Alvin Plantinga: In college and in graduate school you do that kind of thing. But after you've been at it quite a long time you are more inclined to set those things aside because you know how the conversation will go anyway. It really won't go anywhere, and you talk about other things. But it doesn't just have to be about football. Even when you're at Notre Dame there are topics besides God and football. Maybe not very many, but some. [laughter]

Dr. Craig: Yeah, what's remarkable about this interview, I think, is that the interviewer trails off into talking about these personal tidbits and trivialities, but did you notice she never talked about the main theme of the book: the real conflict between science and naturalism? She completely misses the point of the whole book. She never asks him, “Well, what is the real conflict?” What is the conflict between naturalism and religion? And therefore the interview, I think, is just lame, it falls flat in the end. What she needed to get from Plantinga is this remarkable claim that the conflict between science and religion is not between science and Christianity; it's between science and naturalism. Plantinga's claim is that there is a conflict between science and religion alright, but it's not between science and Christianity; it's between science and the religion of naturalism. He claims that naturalism has a built-in defeater, that it's a self-defeating worldview. Why is that? Well, simply this: if naturalism is true then our cognitive faculties are selected by natural selection not for truth but for survivability. [3] Now, you might say, “Well, if they give us the truth that would make us more apt to survive. By aiming at survivability they'll get truth.” But what Plantinga shows is that that's by no means clear. There are all sorts of ways in which our beliefs could promote survival without providing true beliefs. And therefore if you believe that the cognitive faculties that we possess are aimed not at truth but at survivability then you really ought to doubt the deliverances of your cognitive faculties. You really ought to be very skeptical about what they say. But then if you're skeptical about what they say you'll be skeptical about naturalism because that is a deliverance of your cognitive faculties. And so you will be skeptical about the view that you're cognitive faculties have evolved simply aimed at survival and not at truth. You'll be skeptical about the whole naturalistic story. So naturalism has inherently this kind of built-in defeater to it that makes it impossible to rationally affirm.

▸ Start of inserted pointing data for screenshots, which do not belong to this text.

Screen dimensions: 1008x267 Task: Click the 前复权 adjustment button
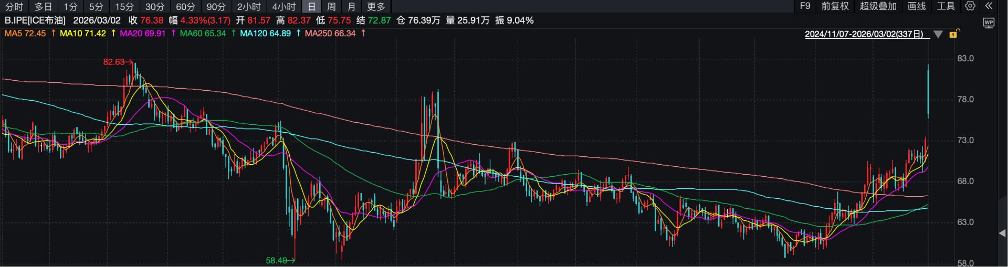835,6

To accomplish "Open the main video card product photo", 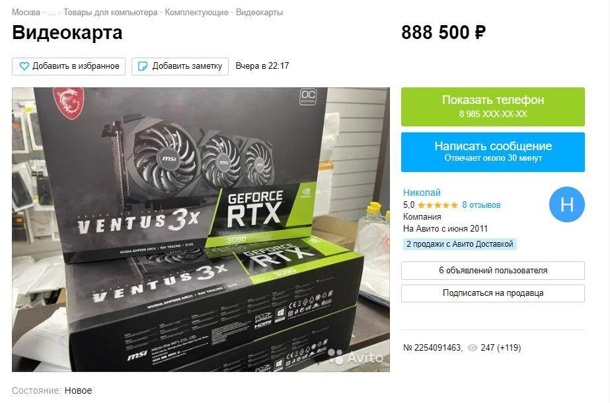I will coord(201,230).
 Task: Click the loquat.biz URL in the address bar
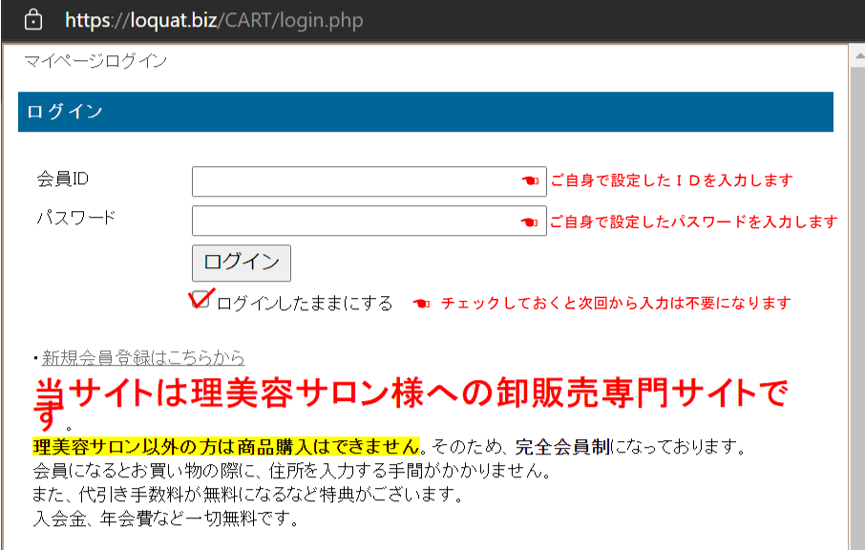pyautogui.click(x=214, y=20)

Kevin Harris: What an amazing argument. And he spells it out. I'm going to email Rachael Martin, the interviewer here, and ask her if she even read the book. I really don't think she did. And this drips with the typical things that we hear. In the intro of the piece she says, “Whether it's creationism verses evolution, miracles verses magic tricks, or faith verses fact, religion and science have long been pitted against one another.” Once again we're doing the old difference between faith and fact dichotomy. And, Bill, we have defined miracles, we have talked about the problem of miracles, and go to the chapter on Reasonable Faith, as well, on the problem of miracles. But everything on TV, it's a miraculous survival, it's a miraculous rescue from the plane crash. So people are quite confused about what it really means to be a miracle.

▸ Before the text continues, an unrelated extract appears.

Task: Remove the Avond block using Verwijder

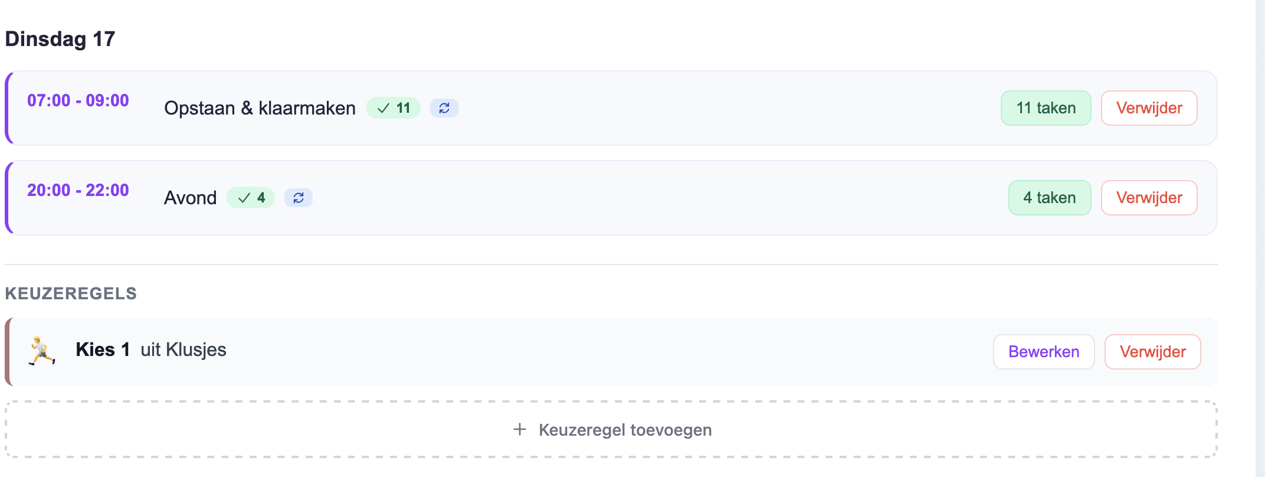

Dr. Craig: Yeah, and I think Plantinga characterizes it correctly here. Miracles are not violations of the laws of nature, but they are things that are not within the productive capacity of nature barring a divine intervention. Given this closed system of naturalistically operating causes, the event would not take place at the time and place in question under those conditions. It lies outside the productive capacity of nature at that time and place.

Kevin Harris: Well, Dr. Craig, you're certainly right. You've long said that Alvin Plantinga has made a major contribution to philosophy, and certainly Christian philosophy.

Dr. Craig: Yes, we can be grateful to have had among us at this time such a giant in the field, and it's gratifying to see his work continuing to have notoriety and influence both in the philosophical realm, but now also in the wider culture.